__Assigned task__.
If a line in the data below holds the word "computer", copy it.

__Listed records__.

■ ■ ■ ■ ■

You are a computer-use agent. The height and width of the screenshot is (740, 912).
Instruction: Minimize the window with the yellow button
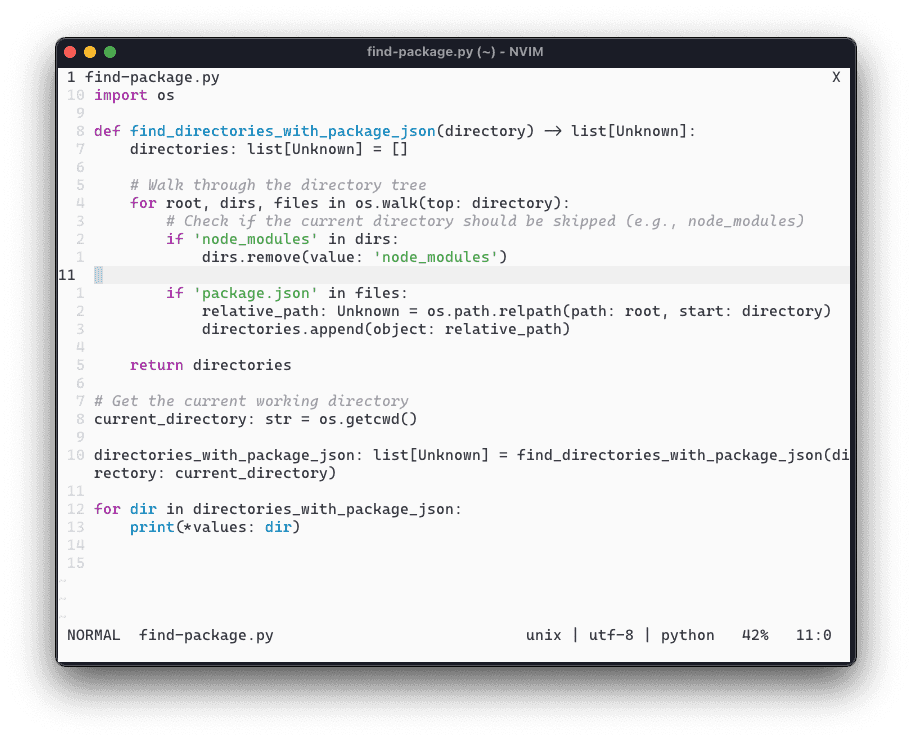tap(90, 52)
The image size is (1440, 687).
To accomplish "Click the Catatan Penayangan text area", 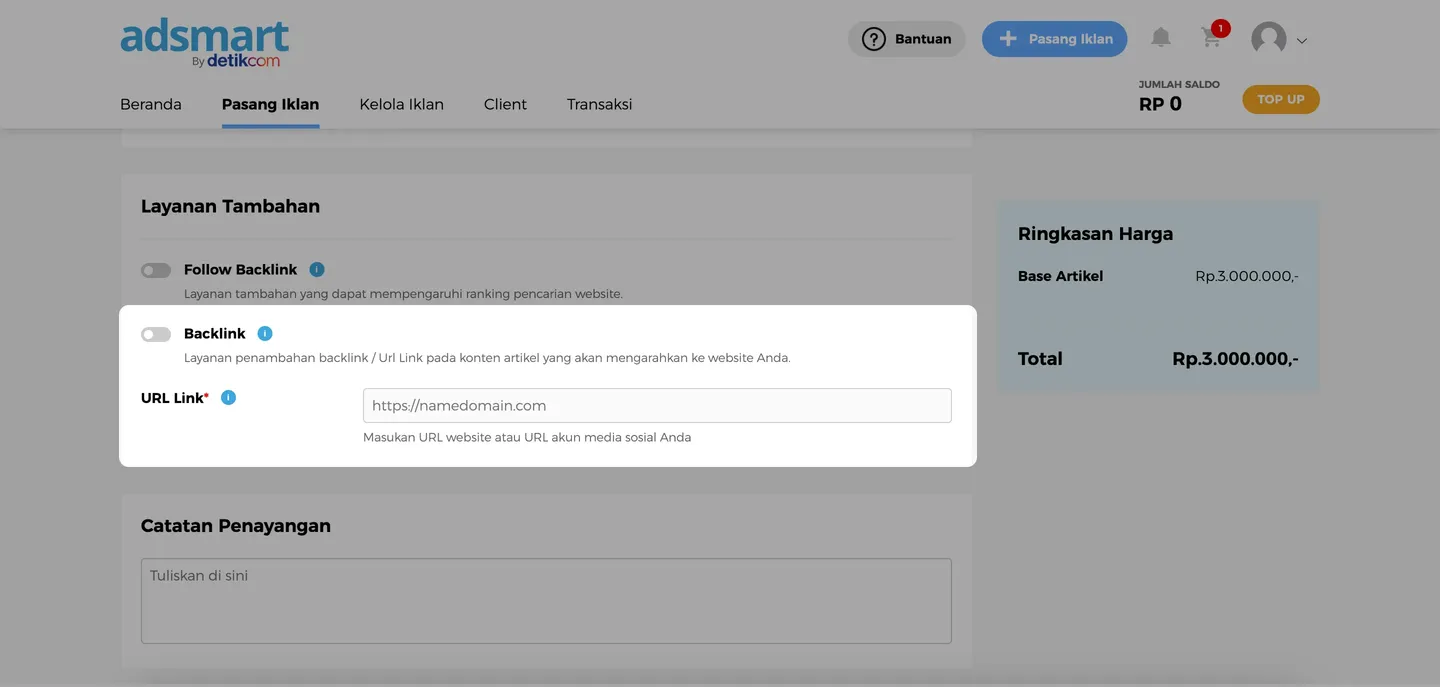I will click(546, 600).
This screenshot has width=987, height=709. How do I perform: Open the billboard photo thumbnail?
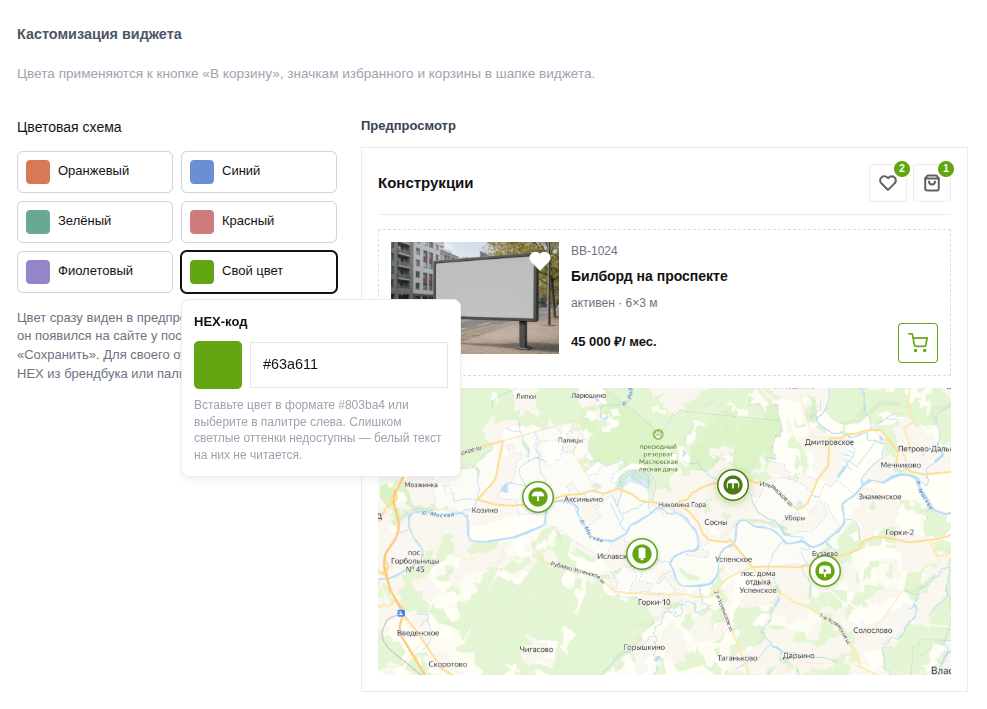tap(475, 298)
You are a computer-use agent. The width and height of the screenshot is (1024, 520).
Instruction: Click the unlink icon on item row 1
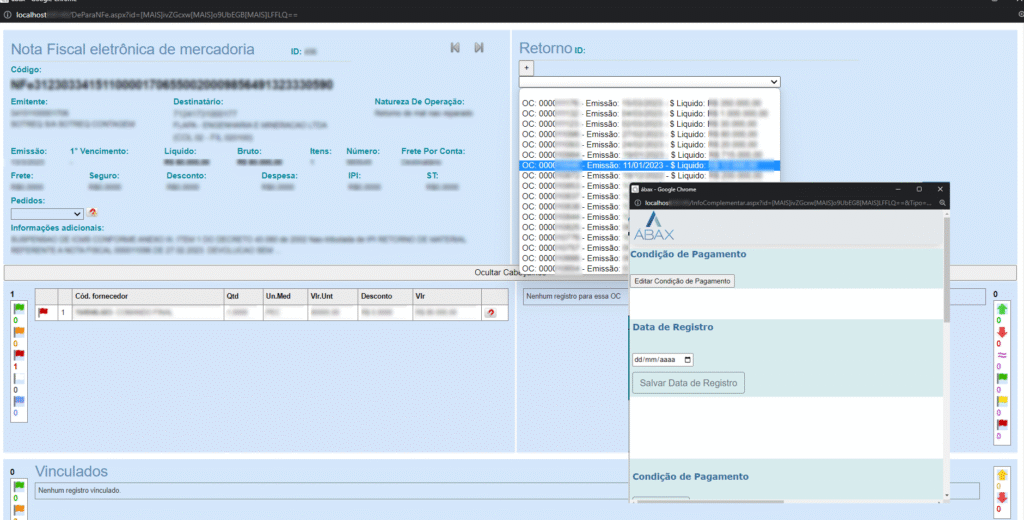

■ ■ ■ ■ ■

__Answer section__.
You are a computer-use agent. The height and width of the screenshot is (740, 912).
You are a computer-use agent. The width and height of the screenshot is (1024, 520).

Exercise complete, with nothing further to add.